Friday, April 17, 2015

Who Cares To Count?

Waste of time to count the time
Volunteering is about contributing, not about logging hours
Hamilton Spectator, April 16, 2015
By Randy Kay


I have been a volunteer. I am a volunteer. I will be a volunteer. I work as a co-ordinator of volunteers. I work with volunteers.

I've volunteered on campus radio for almost 10 years of my life. I've organized public events, protests, written about issues for blogs and small newsletters, served on a board of directors, I've even helped coach my daughter's soccer team. I could almost equate "worthy" and "fun" with not getting paid, such is the value of my experience.

I agree with measuring and using data to evaluate many things: Volunteer hours, not so much.

Secondary school students are forced to commit to 40 hours of volunteer hours in their four years at school, sardonically known as "voluntold." Measuring those hours is vital for their success, they won't graduate without them. But — never mind that being told to volunteer negates the meaning of the word — the conscripted are not going to get full payback for their time in service. Bringing a class of 40 kids to a tree planting can result in a bunch of recorded hours, but what is the experience like for those who don't want to be there, or are only there to put in time?

It's easy to count hours if your job is to sit at a table: if you are there from 3 to 6 p.m., that's three hours. End of story. But doing creative work, designing, writing — do coffee breaks or naps count? Inspiration isn't something you can just pick up like a stick, though some inspiration hunting is recommended, stick or no stick — but that would be time spent hunting, which should be counted, right?

I had a very talented volunteer design a beautiful event poster. A few days after asking her, she sent me her first draft. I suggested some minor changes, and a day later I was printing them off for other volunteers to put up around campus, and posting them online.

Do I have to ask her how many hours it took to make the poster? Does that include thinking about a design? Fifteen seconds of inspiration on a bus ride? Did she sit down and do it all at once? Will she really capture the time it took? Does it really matter?

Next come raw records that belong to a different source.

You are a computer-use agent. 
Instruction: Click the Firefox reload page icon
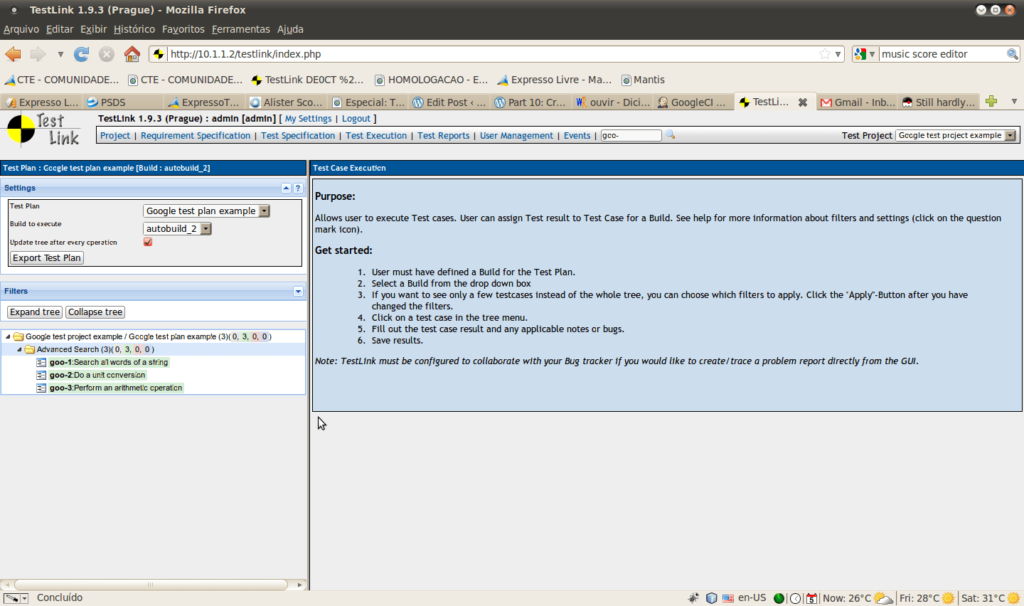pos(81,54)
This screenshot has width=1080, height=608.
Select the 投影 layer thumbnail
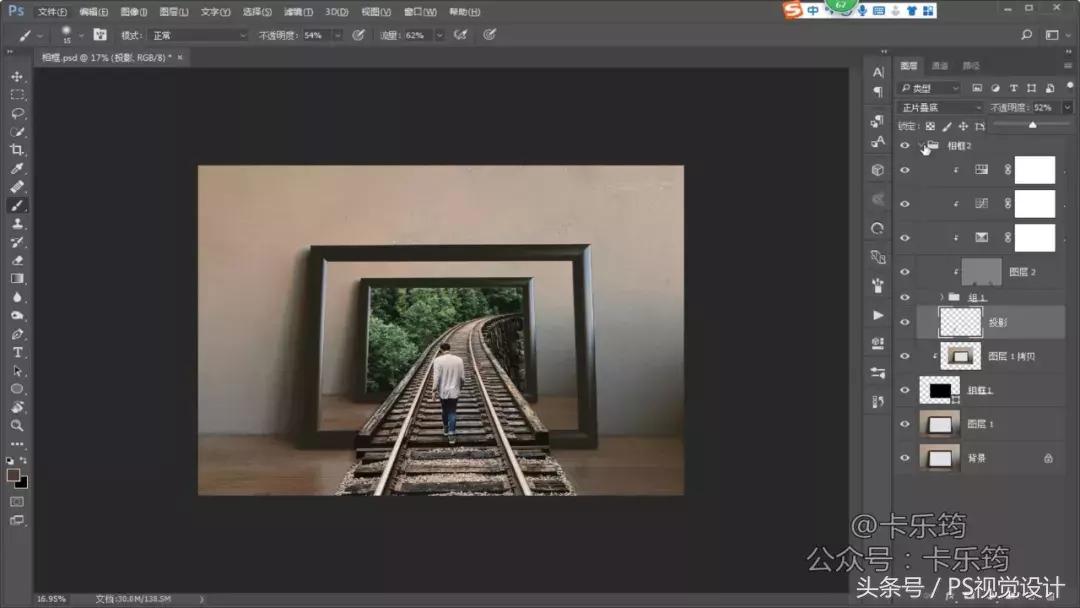point(960,322)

I routinely cringe a little when asking volunteers to self-report their hours. Why? Well, beyond the fact I don't really care, I don't think it matters. Length of time is no measure of success nor is it a way to understand the scale of a contribution. It's just another thing they are being asked to do, a creeping bureaucratization. Some funding partners require hours to be reported, and they attach a monetary or in-kind value to the increments marking out our days on Earth. How much is fudged upward to impress or to balance a spreadsheet? Is there a differential between a low-skill task and a high skill, creative endeavour?

My volunteers contract to do a particular job, with zero compulsion. Sitting at a table is a job. Making a poster is a job. Interviewing someone and writing an article is a job. Recording and editing a video is, too. Acting like the time spent doing one or the other is the same belies the fact that they are all so different, yet all so necessary. It demeans both the asker and the asked if it's just about quantity. I prefer to take what the volunteer contributes and simply, authentically, thank them for it. This way we count contributions as completing a given task within the allotted time, and to a satisfactory level. We can — perhaps subjectively, and only with a risk of alienating — qualitatively measure that contribution.

For me it's all about that initial agreement: you say "yes, I will do that," and you follow up to complete the task. If all you did was put up posters on bulletin boards, it is done, and done well. I don't care if you took one or three hours to do it. In fact you could argue that the longer it takes, the less efficient you are. But for the love of Prufrock, who is going to go that route? Did you complete the job? Yes? Thank you very much!

In all the reference letters I've written, I don't recall questions about how many hours the volunteer put in. It's about character, skill, results. I've never clocked my own volunteer hours, and if I had to track them it would be annoying. As William Blake says, "The hours of folly are measured by the clock, but of wisdom no clock can measure."

I'm for allowing volunteers to be volunteers responsibly fulfilling their commitment. I don't want to force them to act as clerks in a bureaucracy forced upon them; who has time for that?